Report, Screen Gems And MGM Horror Flick Will Hit Theaters 37 Years After Original ‘Carrie’ Debuted, Highlight Hollywood News
Today fans of the cult classic “Carrie” and moviegoers dying to see the new film will have to wait another 10 months before seeing Screen Gems’ and MGM’s Carrie remake. The horror pic, starring Chloe Grace Moretz and Julianne Moore, is being pushed back from March 15 to Oct. 18 to take advantage of Halloween, according to studio insiders. It opens one week before the seasonal staple Paranormal Activity 5.
Brian De Palma’s original Carrie, marking Sissy Spacek’s breakout role, opened on Nov. 3, 1976, roughly the same corridor.
Moretz also will have more time to do publicity, since her Kick-Ass 2 already will have opened in theaters. The sequel debuts June 28. Sony also announced several other calendar changes Thursday. TriStar thriller The Call, starring Halle Berry and Abigail Breslin, will take the March 15 spot, while No Good Deed, also a thriller, is being pushed from Oct. 18 to Jan. 17, 2014. No Good Deed, from Screen Gems, stars Idris Elba and Taraji P. Henson.





Once again I see that Hollywood is going to “glamorize” Stephen King’s “Carrie” by having Julianne Moore playing Margaret White, Carrie’s mother.
The better person to play Ms White, who was a large woman, boxy in body with arms and hands like iron from flinging and folding wet sheets, throwing them into the ironing machines at the laundry would be Dot Jones, the woman who plays Coach Shannon Beiste on “Glee.” Ms Jones would be nearly perfect, as she is strong-looking and, physically, nearly the same body type as Margaret White, but the studio would have to age her about 20 years or so, as Carrie was a later-in-life child for Ms White.
The girl playing Carrie, Ms Moretz, follows in the studio’s idea of Carrie (a la Sissy Spacek). The character of Carrie was a chubby, dark-haired girl who was afraid of her own shadow, but blossomed after finding her powers. She was never a thin, blonde, beautiful girl.

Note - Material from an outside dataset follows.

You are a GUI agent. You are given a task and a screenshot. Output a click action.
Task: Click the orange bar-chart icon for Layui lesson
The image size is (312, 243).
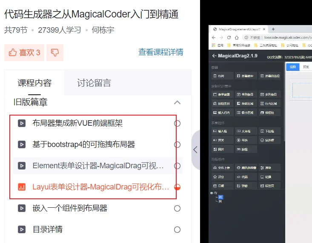coord(22,187)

I’d really like it if Hollywood would treat King’s books a lot better when they transfer his stories to the screen, and stick a darned sight closer to what the characters look like and how they really are in his books, not Hollywood’s idea of what they should look and be like on-screen.
Serious King fans (and the audiences that see those movies) would truly appreciate it.